Chipkartenproduktion lukrativer als Gelddrucken

Die zunehmende Verbreitung von Chipkarten hat dem Münchner Technologieunternehmen Giesecke & Devrient im Jahr 2000 zum höchsten Umsatz in der Unternehmensgeschichte verholfen.

Erstmals setzte das Unternehmen mehr als zwei Milliarden DM um, berichtete der Vorsitzende der Geschäftsführung, Willi Berchtold, in Kairo anlässlich des Abschlusses eines Großprojektes. Dies entspreche einer Steigerung von mehr als 120,6 Mio Euro gegenüber dem Vorjahr.

Die Zahl der Mitarbeiter stieg um rund 850 auf 6.000 Beschäftigte.
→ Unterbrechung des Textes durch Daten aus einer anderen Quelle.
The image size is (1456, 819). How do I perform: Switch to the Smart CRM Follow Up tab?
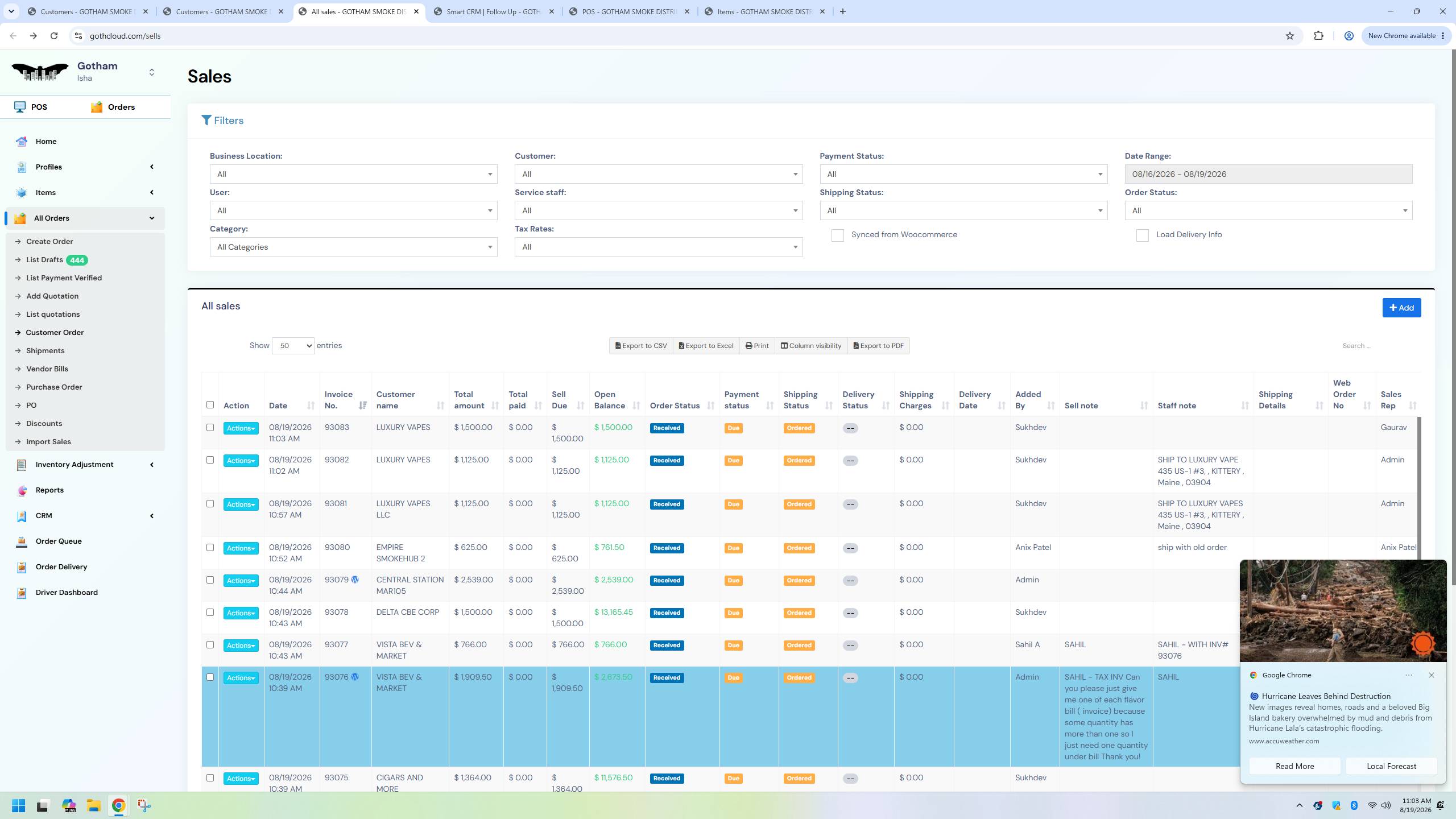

Giesecke & Devrient gehört zu den größten Herstellern von Geldnoten und Chipkarten der Welt.

Chipkarten und Lesegeräte

In fünf bis sechs Jahren will Giesecke & Devrient bereits zwei Drittel seines Umsatzes mit der Produktion von Chipkarten und Kartenlese-Systemen erzielen.

In der Tochter Secartis AG bündelt das Unternehmen Lösungen für Sicherheit in Computernetzen, in der CpayS AG Kartensysteme und Software zum Bezahlen im Internet.

Die beiden Tochterunternehmen sollen voraussichtlich in zwei Jahren an die Börse gebracht werden.